The West Indies made a promising start to the tournament, and could have progressed through to the semi-finals had their all-or-nothing match against Australia not been washed out. All-rounder Nathan Edward was a standout performer for the side, in particular during their win against England in Potchefstroom, taking three wickets and hitting 49 in a high-pressure chase.
The four out and out bowlers in the side all found success in their respective sides.
Australia’s Callum Vidler enjoyed plenty of pace and bounce on the South African surfaces, and posed a constant threat to batters throughout the competition. He starred in wins over England and Sri Lanka before his efforts in the semis and final included prized wickets with the new ball.
Ubaid Shah was in scintillating form for Pakistan in the U19 Men’s CWC, spearheading their bowling attack and demonstrating lethal amounts of pace that produced vital wicket taking spells in his side’s wins over New Zealand (three for 30) and Bangladesh (five for 44) in their run to the semi-final.
Player of the Tournament Kwena Maphaka set the World Cup alight from day one. Searing pace and swing handed him his first of three five-wicket hauls in the dramatic win over West Indies on opening day, and the pacer never looked back, with stellar performances in wins over Zimbabwe and Sri Lanka.
Maphaka almost provided South Africa with another match-winning performance in the semi-final defeat against India, yet his pace, bounce and ability to take important wickets just saw the young Proteas fall short.
Maphaka ended the tournament with 21 wickets, leaving him at the summit of the wicket-taking charts.
Completing the lineup is India’s Saumy Pandey, whose left-arm spin threat yielded 18 wickets – the most by any spinner in the tournament. Twinned with a supreme ability to bowl economical spells, Pandey was inspirational in the early stages in Bloemfontein, highlighted by his performances in wins over Bangladesh (four for 24) and New Zealand (four for 19).

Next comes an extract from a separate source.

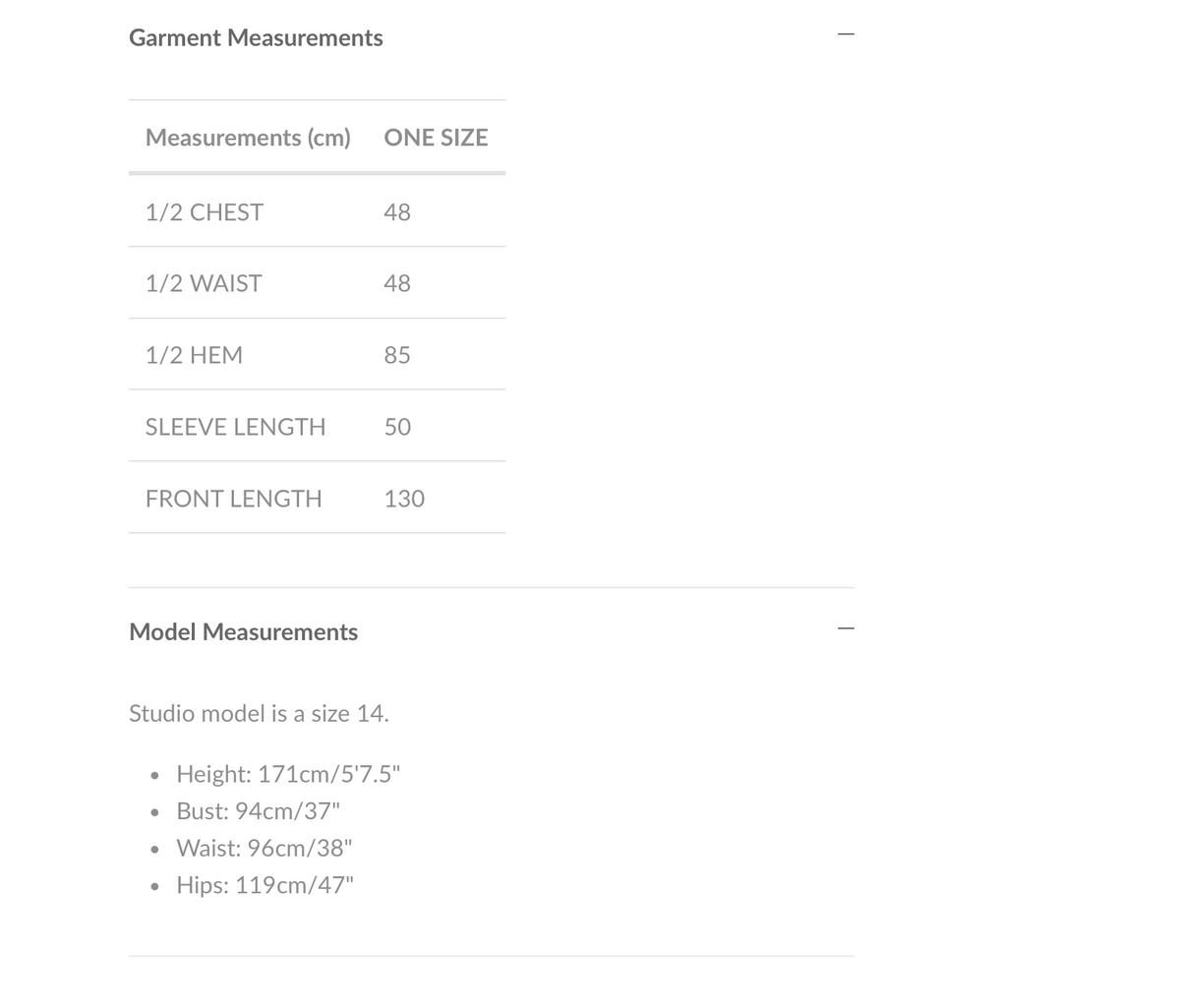Click the model Bust measurement line
This screenshot has width=1180, height=1008.
click(258, 811)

The twelfth player listed in the ICC Team of the Tournament is Scotland opening batter Jamie Dunk. So important in their journey to the World Cup through the Europe Qualifiers, Dunk adapted well to the World Cup environment, registering impressive half-centuries against West Indies (57), South Africa (90) and in the gripping play-off match against Namibia (76).